Stents are used to provide scaffolding to the blood vessels. When they are used in arteries or arterioles in brain, won't neurons die because of lack of oxygen during procedure?
I am assuming you are asking because of occlusion during balloon angioplasty. If not, please clarify.
Ischemic stroke occurs when a blood vessel to the brain is occuluded by a clot or some other emboli or poor perfusion due to atherosclerosis (a type of narrowing of the vascular lumen). Given enough time, ischemia can produce tissue death, called infarction. It is possible to suffer an ischemic stroke (or ischemia to any tissue) without substantial infarction if reperfusion occurs quickly enough.
Time to tissue death
For stroke, the catchphrase "time is brain" is often used to indicate the importance of occulsion time in stroke. Cell death is not instant upon loss of oxygen, but rather occurs throughout any extended reduction in blood flow as well as during reperfusion.

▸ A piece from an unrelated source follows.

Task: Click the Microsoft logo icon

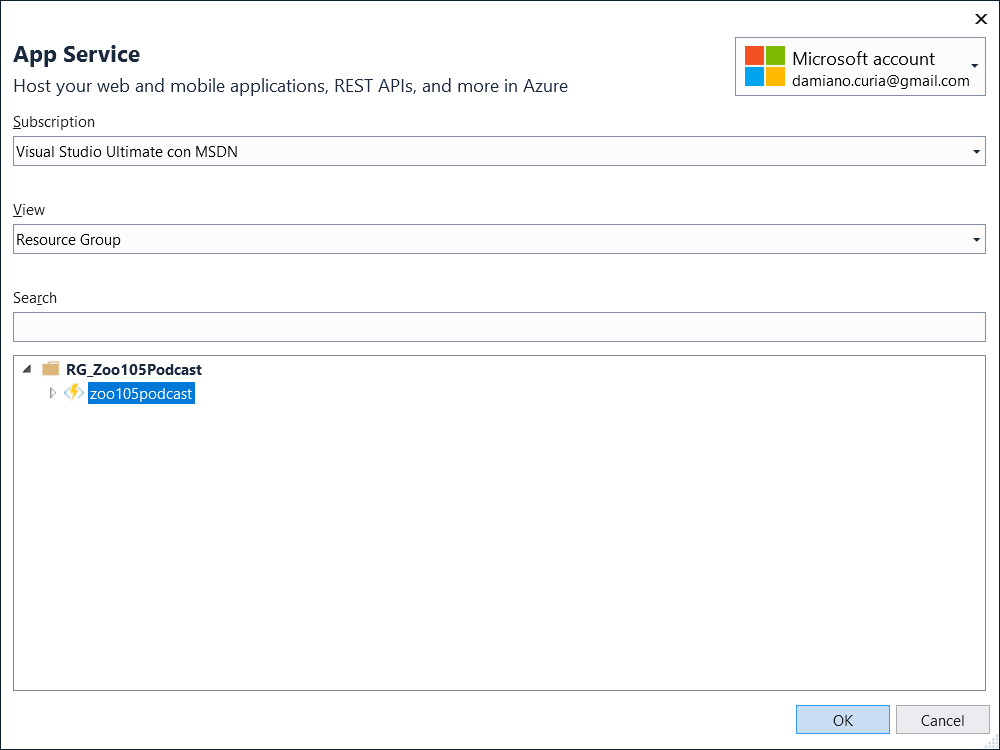Action: 765,66

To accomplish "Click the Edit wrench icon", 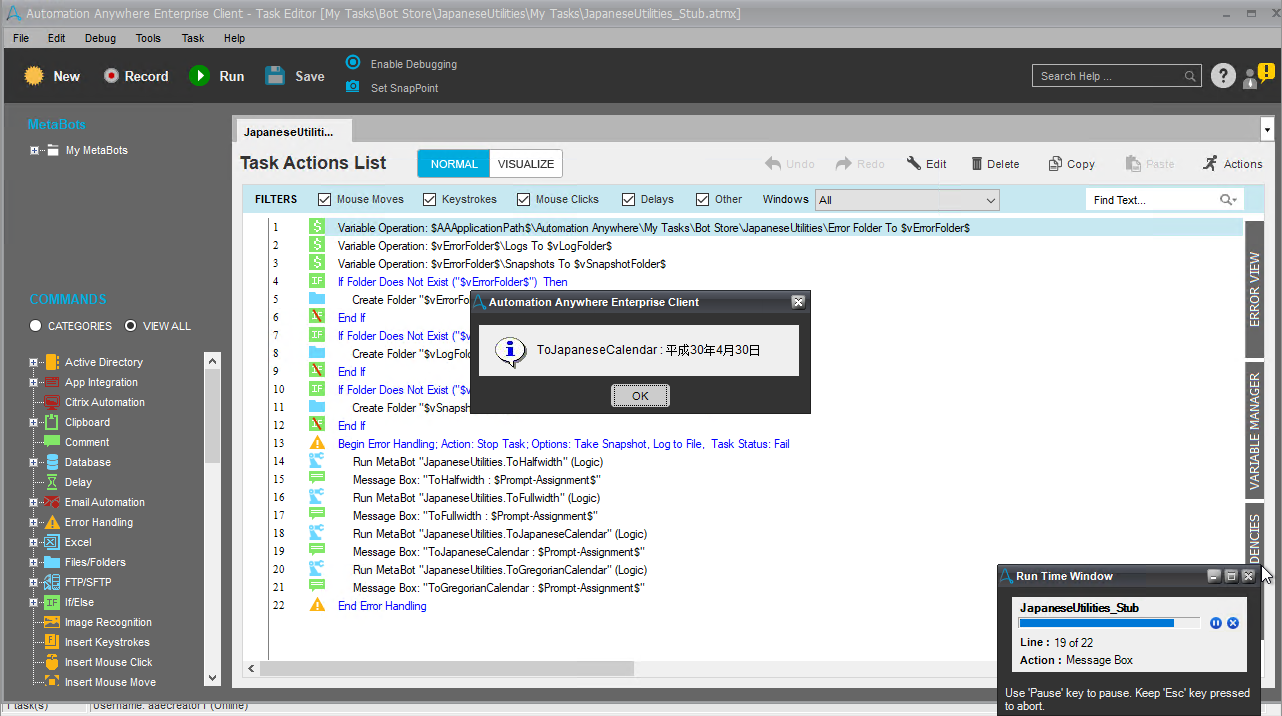I will pyautogui.click(x=914, y=164).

The brain is more sensitive to ischemia than other tissues like the heart, but there is still a window in which little to no damage is done. By 5 minutes, however, neuron death can begin.
When using balloon angioplasty (including during balloon delivery of stents), a single vessel is occluded for ~30-180 seconds. It is also possible for multiple individual inflations. Importantly, this time range is normally kept less than the ~5 minute range for damage to occur.
One of the dangers during balloon angioplasty is the release of particles from the vascular wall that is being opened up. Those particles can cause distal embolisms. In other organs like the heart, this problem is fairly minor, because only small amounts of myocardial tissue are expected to be impacted which will not have a major impact on heart function. However, loss of small regions of brain could have significant impacts on patient recovery. Therefore, embolic protection strategies are sometimes employed which include devices to block distal flow or capture emboli. The use of these devices is very case-dependent, because if there is already a significant blockage it may not be possible to use particular devices for a particular case.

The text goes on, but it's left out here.